Under the category of health, the United States, its G7 partners, and the World Bank are investing in a new industrial-scale vaccine manufacturing facility in Senegal. When complete, it will have the potential to produce hundreds of millions of doses of vaccines annually.
That’s why the Digital Invest Program is mobilizing $335 million in investment capital for digital connectivity infrastructure and digital financial services that strengthen open, interoperable, reliable, inclusive, and secure digital ecosystems in emerging markets. The U.S. government also supported the bid by an American company, SubCom, for a $600 million contract to build a global subsea telecommunications cable.
History has demonstrated that when women and girls are free to fully participate in society, there is a positive impact across their communities, said President Biden:
“The United States is committing $50 million over five years to the World Bank’s global Childcare Incentive Fund.
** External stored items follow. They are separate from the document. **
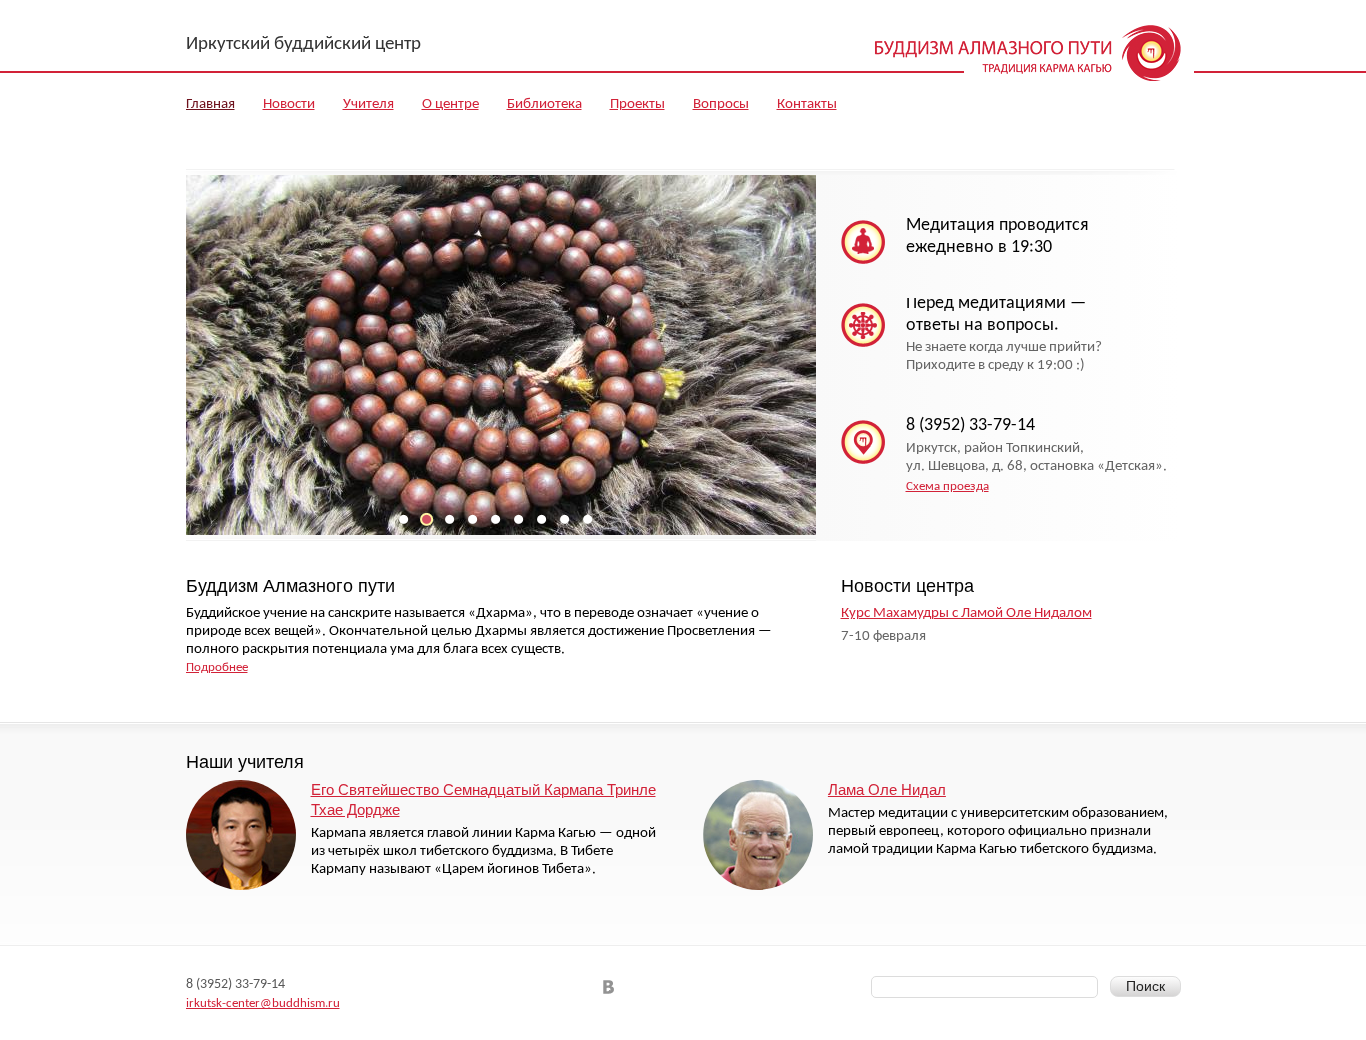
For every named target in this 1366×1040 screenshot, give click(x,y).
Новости (289, 104)
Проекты (637, 104)
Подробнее (217, 667)
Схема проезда (947, 486)
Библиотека (544, 104)
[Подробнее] (241, 835)
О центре (450, 104)
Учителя (368, 104)
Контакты (807, 104)
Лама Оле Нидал (887, 789)
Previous (192, 378)
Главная (210, 104)
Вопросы (721, 104)
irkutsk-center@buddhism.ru (263, 1003)
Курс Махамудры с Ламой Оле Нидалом (966, 613)
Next (811, 378)
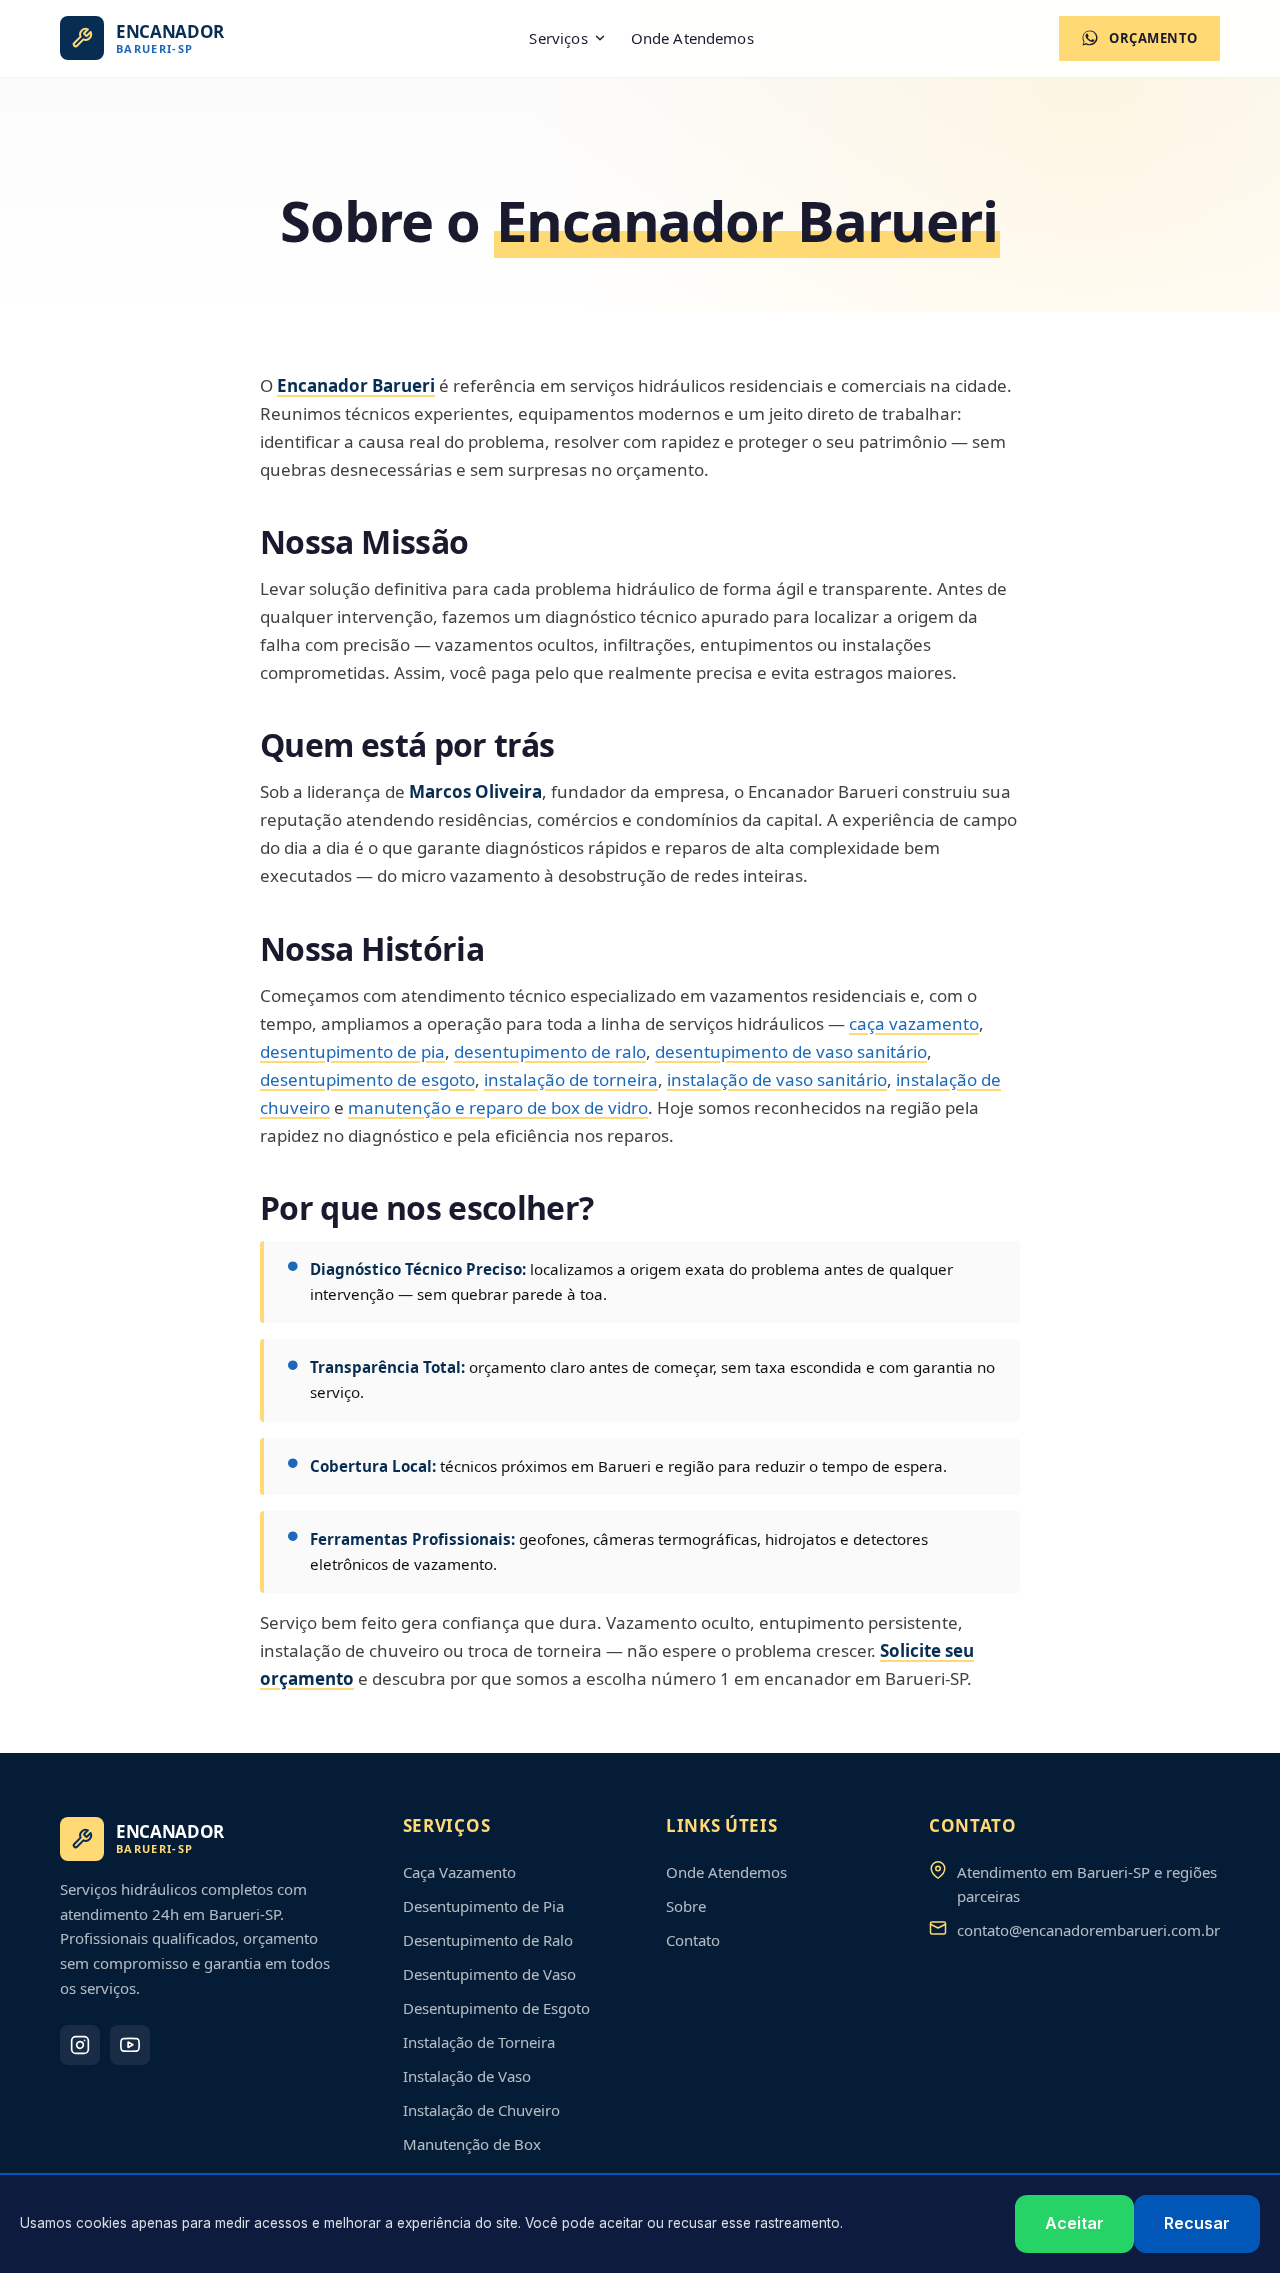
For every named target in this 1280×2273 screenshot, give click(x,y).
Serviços (558, 38)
This public-private partnership supported by several G7 partners will help countries build infrastructure that makes it easier for women to participate equally in the labor force.
In order to protect against climate change, it is vital to invest in clean energy projects. For example, the U.S. just facilitated a new partnership between two American firms and the government of Angola to invest $2 billion in building new solar projects in Angola.
And in Romania, the American company, NuScale Power, will build a first-of-its-kind small modular reactor plant. This will help bring online zero-emission nuclear energy to Europe faster, more cheaply, and more efficiently.
“This isn’t aid or charity,” declared President Biden. “It’s an investment that will. . .boost all of our economies, and it’s a chance for us to share our positive vision for the future and let communities around the world see for themselves the concrete benefits of partnering with democracies.”